Her One and Only
Well, there was six hours of my life I’m not getting back. I didn’t want to be harsh, but I feel it’s a must. I have utter respect for any writer who is able to get published, but after reading Her One and Only, I nearly called the local “Save The Trees” chapter to report it as a crime against the environment. This was a train wreck. This was…
Continuous feed of an Anna Nicole Smith acceptance speech.
This book is the second in a series revolving around Prospect, British Columbia, during the frontier era. The hero and heroine from the previous book (The Man for Her) are mere acquaintances to the main couple here, although I wasn’t aware of that initially and considered whether or not my book was defective and missing the first few chapters. I’m not exaggerating. I looked.
Emma Douglas ran away to the frontier to be a sour-faced schoolmarm to the children of Prospect. She hates her job. She whines constantly about it. She must sweep the floors, erase the chalkboard, fetch wood and water, and teach children. Then she goes home to her boardinghouse where there is a maid and a landlady who cooks all her meals. Wow! Poor baby.
Emma left her old life of luxury after her father, a bank president in San Francisco, supposedly committed suicide after being accused of embezzlement. She paid down his debt and fled. But did daddy really embezzle money? Did he really commit suicide? Well, of course not. This is a romance novel, so now we set out to figure who the murderer is. That is easily guessed and horribly played out.
Oh, this is a romance, right? Guess there must be a hero. Barely. Grey North owns a swanky hotel. We never find out how he meets Emma…or even when. They just happen to know each other from page one. Grey is exactly what his name hints at. The author tells us he is charming, carefree, witty, and with an easy smile – but she never shows us. We know barely anything about him, except, of course, that he is a titled Englishman disinherited after an argument with his father over a woman.

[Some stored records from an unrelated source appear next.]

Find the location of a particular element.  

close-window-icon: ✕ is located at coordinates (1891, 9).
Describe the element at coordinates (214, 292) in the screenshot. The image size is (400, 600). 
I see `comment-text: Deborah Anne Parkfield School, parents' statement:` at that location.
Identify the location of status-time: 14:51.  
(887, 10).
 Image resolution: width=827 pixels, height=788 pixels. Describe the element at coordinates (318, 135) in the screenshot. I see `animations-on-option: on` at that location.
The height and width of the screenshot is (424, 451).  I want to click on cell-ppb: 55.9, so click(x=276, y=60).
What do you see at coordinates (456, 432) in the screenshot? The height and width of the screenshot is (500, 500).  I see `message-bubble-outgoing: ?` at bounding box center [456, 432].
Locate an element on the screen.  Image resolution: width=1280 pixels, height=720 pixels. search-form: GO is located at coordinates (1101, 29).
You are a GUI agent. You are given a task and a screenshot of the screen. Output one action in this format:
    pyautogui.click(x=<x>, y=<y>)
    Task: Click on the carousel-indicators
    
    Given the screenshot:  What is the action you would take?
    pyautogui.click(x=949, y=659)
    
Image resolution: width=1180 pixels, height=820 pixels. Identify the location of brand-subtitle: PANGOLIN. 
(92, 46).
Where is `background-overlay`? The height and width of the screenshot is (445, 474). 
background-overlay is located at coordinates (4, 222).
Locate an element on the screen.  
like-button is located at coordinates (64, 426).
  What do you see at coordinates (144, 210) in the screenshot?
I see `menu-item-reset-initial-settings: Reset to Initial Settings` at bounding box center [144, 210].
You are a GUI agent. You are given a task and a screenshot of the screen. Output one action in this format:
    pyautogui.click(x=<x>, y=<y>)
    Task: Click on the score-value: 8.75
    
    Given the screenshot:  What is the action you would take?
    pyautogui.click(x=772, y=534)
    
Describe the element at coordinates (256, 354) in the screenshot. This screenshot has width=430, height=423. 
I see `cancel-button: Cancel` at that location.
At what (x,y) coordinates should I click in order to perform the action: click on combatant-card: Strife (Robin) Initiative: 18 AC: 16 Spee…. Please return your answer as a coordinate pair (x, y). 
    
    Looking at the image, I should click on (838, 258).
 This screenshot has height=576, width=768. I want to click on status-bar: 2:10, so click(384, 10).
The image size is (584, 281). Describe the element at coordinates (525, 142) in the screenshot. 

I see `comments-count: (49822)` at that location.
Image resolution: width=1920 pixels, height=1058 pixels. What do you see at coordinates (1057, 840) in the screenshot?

In order to avoid unwanted suitors, Grey proposes a fake courtship with Emma so they both can go on with their lives (because of his own parent’s marriage, he never planned to marry…I think). Emma and Grey’s scandals are made public shortly thereafter. Eventually he accompanies her on her voyage back to San Fransisco to clear her father’s name. There’s an avalanche, an argument, a demand to marry for honor. It’s all very so, so.
If you haven’t already got the gist of how bad this book is, I will do what I must: Bullet points.
- Flat characters. I have no idea who these people are. The actions do not coincide with what we are told of there character.
- Three kisses, one love scene while the hero was in a feverish state of delirium.
- An utterly boring and predictable plot. This cover should have a warning “Do not read while operating heavy machinery. Alcohol might intensify the effect.” I made the mistake of having a glass of wine while reading this. I passed out mid-sentence. Speaking of covers…
- Never Judge A Book By its Cover. This is the exception to the rule. To quote from a recent ATBF column, “the cover looked like a cover for a gay cowboy porn novel” I couldn’t have put it any better than that.
I tried my best to look for something good to say about this novel. I knew by page fifty that it was a stinker, but I kept an open mind and hoped that the story would pull me in just a little bit. I couldn’t have cared less for the characters and would have gladly put the book down twenty pages to the end. If you are in the mood for a frontier-esque novel, pick any Maggie Osborne. Even Linda Lael Miller at her worst reads like a dream in comparison. Run! Run as fast as you can from this book!